September 26, 2019 12:02 pm

Current challenges such as climate change, biodiversity loss and sustainable development stimulate a stronger sense of responsibility and emphasize the importance of education to inspire change in people’s behaviour towards sustainable lifestyles. 

A schoolyard at Mġarr Primary that participates in BirdLife Malta’s project Dinja Waħda

A new school year has started…so here are some suggestions for teachers in order to inspire awareness of the value of the environment in which we live.

Cities are not just our home but they are home to hundreds of species that share an urban ecosystem with us, whose importance for life on the planet is constantly growing. We believe that the best way to become aware of this is to observe what surrounds us through an outdoor education approach. This can be done every day by transforming schools’ courtyards into green places of multidisciplinary experience. For example, the preparation of a vegetable garden in the courtyards is a suggestion to create a real open-air classroom.

This project has the potential to become an engaging experience that accompanies children throughout the whole school year. With a garden in the school yard, children will be able to experience, through sensory games for example, small but intense emotions capable of involving them and begin to create a relationship of confidence and harmony with nature.

Children will have the possibility to approach the biodiversity and ecosystem that is created in the garden, including interaction with the animal world, between useful insects for plants and decomposers for nutrient recycling. With the supervision of the teacher they will be able to understand the role that species play within their ecosystems and how individual species can positively or negatively affect the species around them. This will give children the possibility to observe and appreciate minibeasts and the vital service they provide to the soil, plants and ourselves and it will instill in them respectfulness for all living things. In addition by giving them the possibility to plant some plants or vegetables they can have the opportunity to approach horticultural plants and their cultivation, favouring a link with the land and the territory.

Children helping during a cleanup

To inspire values of responsibility, to lay the foundations for creating conscious citizens, we suggest to tackle the delicate issue of waste and separate waste collection together with the children. In this way they will be able to learn which is the most used packaging in our daily life (paper, plastic, glass, organic substance, etc.), touch and observe closely the raw material from which they derive, the production techniques and what is the destiny once their function is over (recycling, reuse, recovery).

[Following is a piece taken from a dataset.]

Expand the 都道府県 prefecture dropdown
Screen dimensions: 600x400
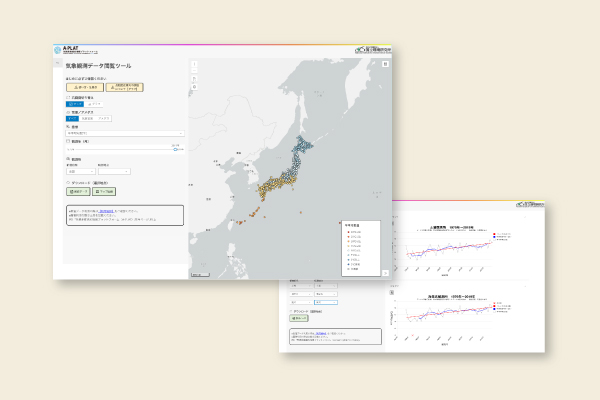click(x=79, y=171)
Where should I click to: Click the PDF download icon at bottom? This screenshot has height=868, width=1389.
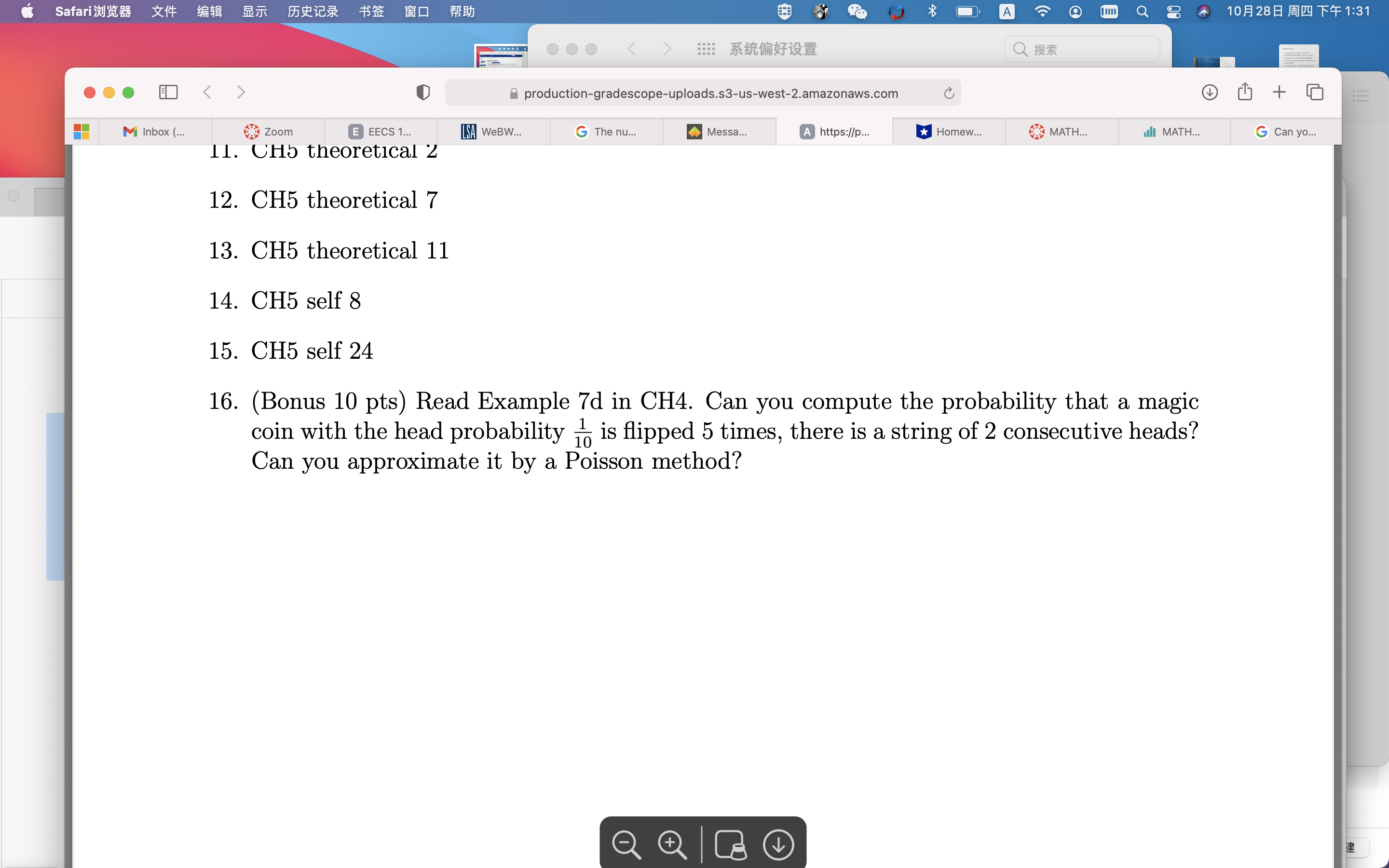779,843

With this engaging activity, children will understand that a small gesture can contribute to a better future. We should teach them that every plastic object abandoned in the environment, sooner or later, inevitably finds its way to the sea and the oceans where it can remain forever. We suggest to reveal, maybe with practical experiments, how aquatic animals are damaged by this huge problem, and ultimately, us too.  

Showing them how living things depend on each other and how our behaviour affects them will lead to more conscious behaviour in the future.